Write out the following records exactly as they appear, every line unchanged.

::: RECORDS TO PROCESS

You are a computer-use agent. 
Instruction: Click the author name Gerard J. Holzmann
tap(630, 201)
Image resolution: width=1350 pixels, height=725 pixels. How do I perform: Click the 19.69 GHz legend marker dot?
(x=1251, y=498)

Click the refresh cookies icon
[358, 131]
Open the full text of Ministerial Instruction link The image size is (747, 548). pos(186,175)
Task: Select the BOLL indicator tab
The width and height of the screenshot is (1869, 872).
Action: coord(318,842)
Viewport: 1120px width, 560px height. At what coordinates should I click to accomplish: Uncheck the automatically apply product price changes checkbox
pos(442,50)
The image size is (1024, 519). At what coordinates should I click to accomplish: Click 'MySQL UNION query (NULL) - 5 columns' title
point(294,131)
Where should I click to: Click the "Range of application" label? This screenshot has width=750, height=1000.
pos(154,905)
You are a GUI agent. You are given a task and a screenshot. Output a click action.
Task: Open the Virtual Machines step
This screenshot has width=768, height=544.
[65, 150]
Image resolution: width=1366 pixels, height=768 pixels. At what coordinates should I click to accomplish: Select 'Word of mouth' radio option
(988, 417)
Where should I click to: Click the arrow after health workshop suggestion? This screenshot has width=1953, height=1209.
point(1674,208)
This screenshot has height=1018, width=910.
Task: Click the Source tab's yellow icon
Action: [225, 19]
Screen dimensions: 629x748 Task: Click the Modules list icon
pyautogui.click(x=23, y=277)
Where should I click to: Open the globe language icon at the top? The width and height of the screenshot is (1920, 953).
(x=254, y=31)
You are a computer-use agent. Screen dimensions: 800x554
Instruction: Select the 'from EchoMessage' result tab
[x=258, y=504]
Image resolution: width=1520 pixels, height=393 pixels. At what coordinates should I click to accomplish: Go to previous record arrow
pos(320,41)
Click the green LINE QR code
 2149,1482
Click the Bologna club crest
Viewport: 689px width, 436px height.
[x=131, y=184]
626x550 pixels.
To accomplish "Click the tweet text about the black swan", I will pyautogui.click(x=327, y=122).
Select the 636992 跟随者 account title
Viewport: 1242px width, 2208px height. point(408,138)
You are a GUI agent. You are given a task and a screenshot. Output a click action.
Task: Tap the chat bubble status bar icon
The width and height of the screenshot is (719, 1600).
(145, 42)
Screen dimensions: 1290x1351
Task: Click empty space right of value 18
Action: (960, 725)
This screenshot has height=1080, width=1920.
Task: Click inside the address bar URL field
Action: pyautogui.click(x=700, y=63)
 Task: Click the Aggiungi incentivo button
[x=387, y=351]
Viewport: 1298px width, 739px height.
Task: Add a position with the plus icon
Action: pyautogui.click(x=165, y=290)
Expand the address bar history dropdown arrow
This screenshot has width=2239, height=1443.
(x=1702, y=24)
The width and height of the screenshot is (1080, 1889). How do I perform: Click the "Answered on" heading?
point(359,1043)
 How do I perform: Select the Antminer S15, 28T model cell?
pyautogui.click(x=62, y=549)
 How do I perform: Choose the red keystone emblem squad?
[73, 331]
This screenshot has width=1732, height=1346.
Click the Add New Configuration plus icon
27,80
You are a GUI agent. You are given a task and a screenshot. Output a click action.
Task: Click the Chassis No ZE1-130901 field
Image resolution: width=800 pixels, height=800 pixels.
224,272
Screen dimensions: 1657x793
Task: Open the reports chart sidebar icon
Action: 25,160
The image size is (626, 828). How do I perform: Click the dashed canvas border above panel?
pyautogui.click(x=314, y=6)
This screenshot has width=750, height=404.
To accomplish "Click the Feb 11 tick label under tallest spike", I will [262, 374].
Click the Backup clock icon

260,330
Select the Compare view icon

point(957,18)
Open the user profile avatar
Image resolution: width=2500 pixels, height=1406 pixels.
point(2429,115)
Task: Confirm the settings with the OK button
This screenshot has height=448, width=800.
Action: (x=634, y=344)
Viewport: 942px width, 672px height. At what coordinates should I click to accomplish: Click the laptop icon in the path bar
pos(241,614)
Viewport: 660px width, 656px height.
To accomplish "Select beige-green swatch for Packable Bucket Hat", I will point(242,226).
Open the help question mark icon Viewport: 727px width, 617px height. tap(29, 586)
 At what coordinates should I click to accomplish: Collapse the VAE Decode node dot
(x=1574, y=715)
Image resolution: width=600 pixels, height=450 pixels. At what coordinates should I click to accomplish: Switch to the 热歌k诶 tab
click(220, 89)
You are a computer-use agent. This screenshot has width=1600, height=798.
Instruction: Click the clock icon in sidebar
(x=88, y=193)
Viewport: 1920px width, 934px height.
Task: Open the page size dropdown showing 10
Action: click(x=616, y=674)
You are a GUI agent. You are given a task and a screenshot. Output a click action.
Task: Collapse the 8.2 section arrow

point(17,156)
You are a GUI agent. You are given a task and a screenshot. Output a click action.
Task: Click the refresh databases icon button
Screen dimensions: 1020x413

::::::

**RESULT OF THE TASK:**
You are a computer-use agent. 
Instruction: Click the author name Gerard J. Holzmann
tap(630, 201)
Image resolution: width=1350 pixels, height=725 pixels. How do I perform: Click the 19.69 GHz legend marker dot?
(x=1251, y=498)

Click the refresh cookies icon
[358, 131]
Open the full text of Ministerial Instruction link The image size is (747, 548). pos(186,175)
Task: Select the BOLL indicator tab
The width and height of the screenshot is (1869, 872).
Action: coord(318,842)
Viewport: 1120px width, 560px height. At what coordinates should I click to accomplish: Uncheck the automatically apply product price changes checkbox
pos(442,50)
The image size is (1024, 519). At what coordinates should I click to accomplish: Click 'MySQL UNION query (NULL) - 5 columns' title
point(294,131)
Where should I click to: Click the "Range of application" label? This screenshot has width=750, height=1000.
pos(154,905)
You are a GUI agent. You are given a task and a screenshot. Output a click action.
Task: Open the Virtual Machines step
This screenshot has width=768, height=544.
[65, 150]
Image resolution: width=1366 pixels, height=768 pixels. At what coordinates should I click to accomplish: Select 'Word of mouth' radio option
(988, 417)
Where should I click to: Click the arrow after health workshop suggestion? This screenshot has width=1953, height=1209.
point(1674,208)
This screenshot has height=1018, width=910.
Task: Click the Source tab's yellow icon
Action: [225, 19]
Screen dimensions: 629x748 Task: Click the Modules list icon
pyautogui.click(x=23, y=277)
Where should I click to: Open the globe language icon at the top? The width and height of the screenshot is (1920, 953).
(x=254, y=31)
You are a computer-use agent. Screen dimensions: 800x554
Instruction: Select the 'from EchoMessage' result tab
[x=258, y=504]
Image resolution: width=1520 pixels, height=393 pixels. At what coordinates should I click to accomplish: Go to previous record arrow
pos(320,41)
Click the green LINE QR code
 2149,1482
Click the Bologna club crest
Viewport: 689px width, 436px height.
[x=131, y=184]
626x550 pixels.
To accomplish "Click the tweet text about the black swan", I will pyautogui.click(x=327, y=122).
Select the 636992 跟随者 account title
Viewport: 1242px width, 2208px height. point(408,138)
You are a GUI agent. You are given a task and a screenshot. Output a click action.
Task: Tap the chat bubble status bar icon
The width and height of the screenshot is (719, 1600).
(145, 42)
Screen dimensions: 1290x1351
Task: Click empty space right of value 18
Action: (960, 725)
This screenshot has height=1080, width=1920.
Task: Click inside the address bar URL field
Action: pyautogui.click(x=700, y=63)
 Task: Click the Aggiungi incentivo button
[x=387, y=351]
Viewport: 1298px width, 739px height.
Task: Add a position with the plus icon
Action: pyautogui.click(x=165, y=290)
Expand the address bar history dropdown arrow
This screenshot has width=2239, height=1443.
(x=1702, y=24)
The width and height of the screenshot is (1080, 1889). How do I perform: Click the "Answered on" heading?
point(359,1043)
 How do I perform: Select the Antminer S15, 28T model cell?
pyautogui.click(x=62, y=549)
 How do I perform: Choose the red keystone emblem squad?
[73, 331]
This screenshot has width=1732, height=1346.
Click the Add New Configuration plus icon
27,80
You are a GUI agent. You are given a task and a screenshot. Output a click action.
Task: Click the Chassis No ZE1-130901 field
Image resolution: width=800 pixels, height=800 pixels.
224,272
Screen dimensions: 1657x793
Task: Open the reports chart sidebar icon
Action: 25,160
The image size is (626, 828). How do I perform: Click the dashed canvas border above panel?
pyautogui.click(x=314, y=6)
This screenshot has width=750, height=404.
To accomplish "Click the Feb 11 tick label under tallest spike", I will [262, 374].
Click the Backup clock icon

260,330
Select the Compare view icon

point(957,18)
Open the user profile avatar
Image resolution: width=2500 pixels, height=1406 pixels.
point(2429,115)
Task: Confirm the settings with the OK button
This screenshot has height=448, width=800.
Action: (x=634, y=344)
Viewport: 942px width, 672px height. At what coordinates should I click to accomplish: Click the laptop icon in the path bar
pos(241,614)
Viewport: 660px width, 656px height.
To accomplish "Select beige-green swatch for Packable Bucket Hat", I will point(242,226).
Open the help question mark icon Viewport: 727px width, 617px height. tap(29, 586)
 At what coordinates should I click to accomplish: Collapse the VAE Decode node dot
(x=1574, y=715)
Image resolution: width=600 pixels, height=450 pixels. At what coordinates should I click to accomplish: Switch to the 热歌k诶 tab
click(220, 89)
You are a computer-use agent. This screenshot has width=1600, height=798.
Instruction: Click the clock icon in sidebar
(x=88, y=193)
Viewport: 1920px width, 934px height.
Task: Open the page size dropdown showing 10
Action: click(x=616, y=674)
You are a GUI agent. You are given a task and a screenshot. Output a click action.
Task: Collapse the 8.2 section arrow

point(17,156)
You are a GUI agent. You are given a task and a screenshot. Output a click action.
Task: Click the refresh databases icon button
Screen dimensions: 1020x413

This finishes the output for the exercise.